European leaders publicly itemized a proposed guarantee stack after the Berlin meetings, including a European-led “multinational force” tasked with supporting Ukraine’s army and defending its skies and seas.
The package also included a “legally binding commitment” from the UK and other European states to take measures to restore peace and security if Ukraine is attacked again, alongside support for Ukraine’s EU accession track.
On force structure, the European statement anchored Ukraine’s peacetime military at 800,000 troops, directly countering Russia’s demand for a far deeper reduction and giving Kyiv a measurable red line it did not previously have written into a shared Western position. 
The US side discussed a US-led “ceasefire monitoring and verification mechanism” to provide early warning of any future attack, and US officials described the proposed guarantees as “very strong” and modeled on NATO’s Article 5 concept.
NATO off-ramp
Ukrainian president Volodymyr Zelensky signaled a major policy shift by offering to give up Ukraine’s NATO aspiration as a compromise in exchange for strong guarantees, explicitly framing the trade as a substitute for Article 5 protection that some partners would not grant via NATO membership.

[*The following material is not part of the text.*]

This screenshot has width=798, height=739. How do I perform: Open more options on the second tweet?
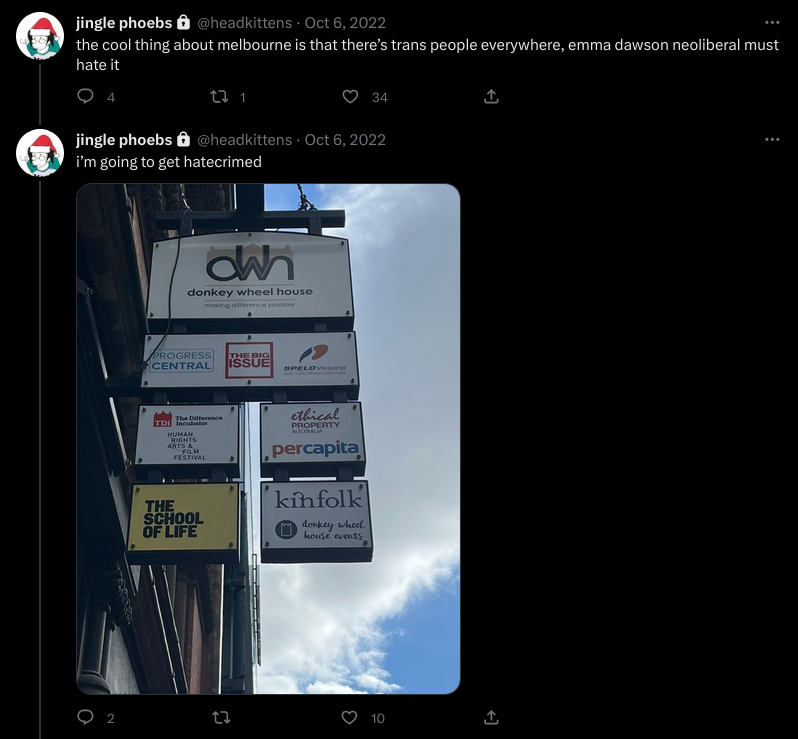tap(772, 139)
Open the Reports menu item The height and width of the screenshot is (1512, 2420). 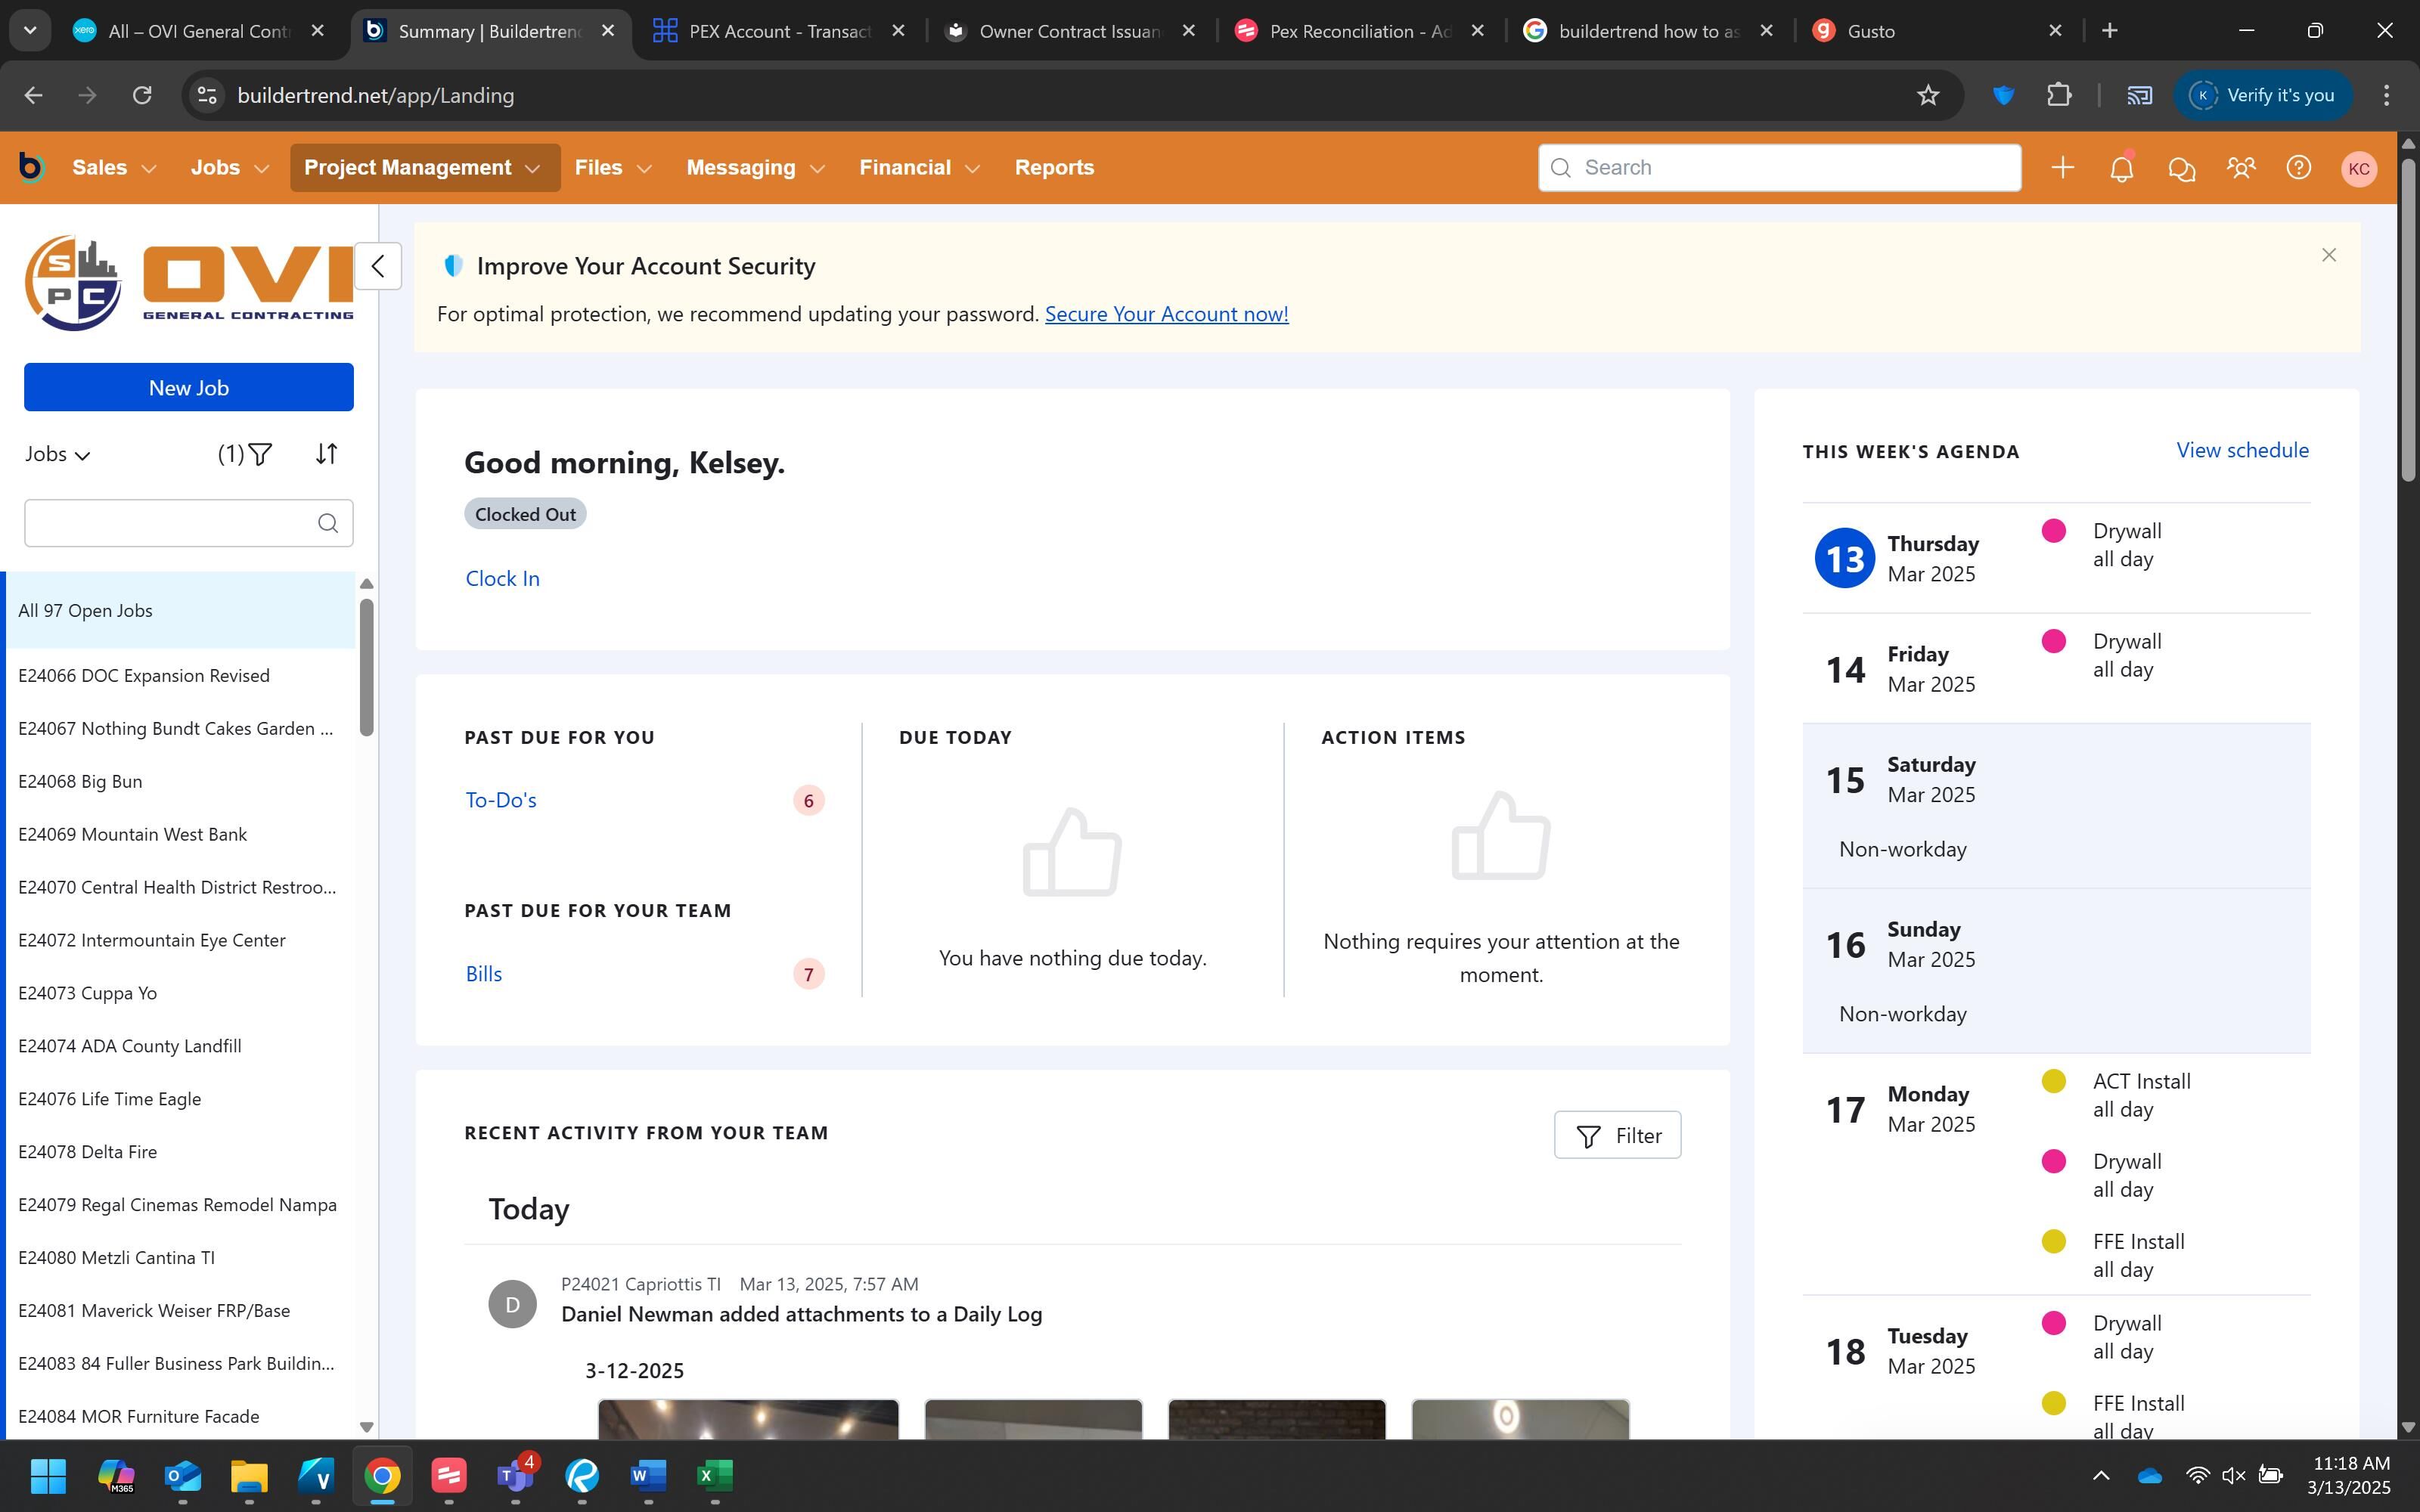[x=1053, y=168]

In negotiation terms, this concession is a chip Ukraine can spend without formally ceding territory, while testing whether the US and Europe will price that chip with enforceable commitments rather than political statements.
Reconstruction and economic support were on the table, including the possibility of using frozen Russian sovereign assets held in Europe. 
EU countries were also described as heading toward a vote on a plan involving €90 billion of frozen Russian assets held via a Belgium-based institution, but with stated divisions and legal concerns that still constrain how quickly that leverage can be converted into cash for Kyiv.
No peace yet
Even as US negotiators said they were “90%” of the way to a deal, Berlin did not resolve what happens to occupied Ukrainian territory, with US ideas floating “economic free zones” in contested areas and Kyiv rejecting any construct that implies recognition of Russian control.
Zelensky reiterated Ukraine would not recognize occupied territory as Russian and pushed back on “economic free zones” under Russian control.
Russia’s acceptance remains uncertain, particularly around troops from NATO countries on Ukrainian soil, a point the Kremlin has previously treated as a red line and that still lacks any demonstrated Russian sign-off in the Berlin sequence.